Major trading interests now began to display an inter-
est in the hypothetical riches of the great south land,
for the Dutch East India Company (Jacob Roggeveen, 1721)
and the French East India Company (Bouvet de Lazier,
1739) sent out expeditions to discover and annex the
southern lands, and the latter took an ice-clad island in
the South Atlantic, later named Bouvet Island after him,
to be part of it.
REDUCTION TO SIZE
By the middle of the eighteenth century, navigation
methods had greatly improved, and the introduction of the
quadrant gave new precision to determinations of
latitude. This period saw great rivalry between French
and British in the exploration of the Pacific, and the
second expedition of James Cook not only used a reliable
chronometer for the first time but also crossed the
Antarctic Circle (Figure 2-3).

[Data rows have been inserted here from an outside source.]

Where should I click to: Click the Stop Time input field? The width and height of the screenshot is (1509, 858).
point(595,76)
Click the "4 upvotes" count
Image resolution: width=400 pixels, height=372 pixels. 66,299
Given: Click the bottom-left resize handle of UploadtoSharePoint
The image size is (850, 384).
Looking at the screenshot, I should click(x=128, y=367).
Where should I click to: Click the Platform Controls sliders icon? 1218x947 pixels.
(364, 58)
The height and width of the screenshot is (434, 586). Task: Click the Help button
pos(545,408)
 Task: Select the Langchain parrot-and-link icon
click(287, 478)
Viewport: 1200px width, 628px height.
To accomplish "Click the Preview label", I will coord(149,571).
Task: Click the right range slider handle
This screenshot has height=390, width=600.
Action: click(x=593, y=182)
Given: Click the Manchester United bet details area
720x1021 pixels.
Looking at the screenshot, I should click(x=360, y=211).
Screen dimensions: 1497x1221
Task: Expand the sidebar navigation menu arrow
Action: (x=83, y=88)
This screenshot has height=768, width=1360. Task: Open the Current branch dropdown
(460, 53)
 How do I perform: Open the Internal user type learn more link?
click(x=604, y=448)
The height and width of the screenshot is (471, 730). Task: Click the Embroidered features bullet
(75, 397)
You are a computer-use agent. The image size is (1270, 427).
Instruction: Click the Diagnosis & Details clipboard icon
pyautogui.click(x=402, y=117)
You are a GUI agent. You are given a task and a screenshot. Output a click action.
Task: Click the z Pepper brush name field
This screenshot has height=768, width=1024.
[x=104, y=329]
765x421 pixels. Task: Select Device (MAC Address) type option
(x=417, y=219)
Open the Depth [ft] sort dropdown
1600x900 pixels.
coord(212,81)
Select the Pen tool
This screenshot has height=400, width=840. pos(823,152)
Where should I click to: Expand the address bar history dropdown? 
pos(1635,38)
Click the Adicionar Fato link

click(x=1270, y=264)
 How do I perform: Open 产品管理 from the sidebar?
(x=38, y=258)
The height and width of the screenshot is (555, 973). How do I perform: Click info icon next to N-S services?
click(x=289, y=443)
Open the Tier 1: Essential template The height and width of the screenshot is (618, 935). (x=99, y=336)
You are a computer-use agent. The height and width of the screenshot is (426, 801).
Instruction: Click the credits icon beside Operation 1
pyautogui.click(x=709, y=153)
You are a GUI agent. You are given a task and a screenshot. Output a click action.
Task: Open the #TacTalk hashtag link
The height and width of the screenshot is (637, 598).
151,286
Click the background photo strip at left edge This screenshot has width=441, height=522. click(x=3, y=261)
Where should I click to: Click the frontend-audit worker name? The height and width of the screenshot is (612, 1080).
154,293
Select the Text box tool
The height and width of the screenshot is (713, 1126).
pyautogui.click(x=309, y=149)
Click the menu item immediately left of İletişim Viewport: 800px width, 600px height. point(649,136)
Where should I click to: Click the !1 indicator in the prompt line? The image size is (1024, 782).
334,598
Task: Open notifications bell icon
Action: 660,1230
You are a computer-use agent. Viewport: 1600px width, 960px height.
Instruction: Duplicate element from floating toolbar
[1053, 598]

This voyage proved beyond
doubt that "habitable" lands did not exist south of the
known continents. It also demonstrated that scurvy could
be prevented by proper diet. Cook's voyage around the
antarctic continent was supplemented during 1819-1821 by
a great Russian encirclement in the ships MirnYY and
Vostok under Thaddeus van Bellingshausen. This
expedition was superbly planned and executed, and
comparison of tracks (Figure 2-3) shows that
Bellingshausen's vessels sailed over 242° of longitude
south of 60°S latitude, of which 41° were within the
Antarctic Circle, while Cook's vessels made only 125 °
south of 60°S latitude and 24° south of the circle.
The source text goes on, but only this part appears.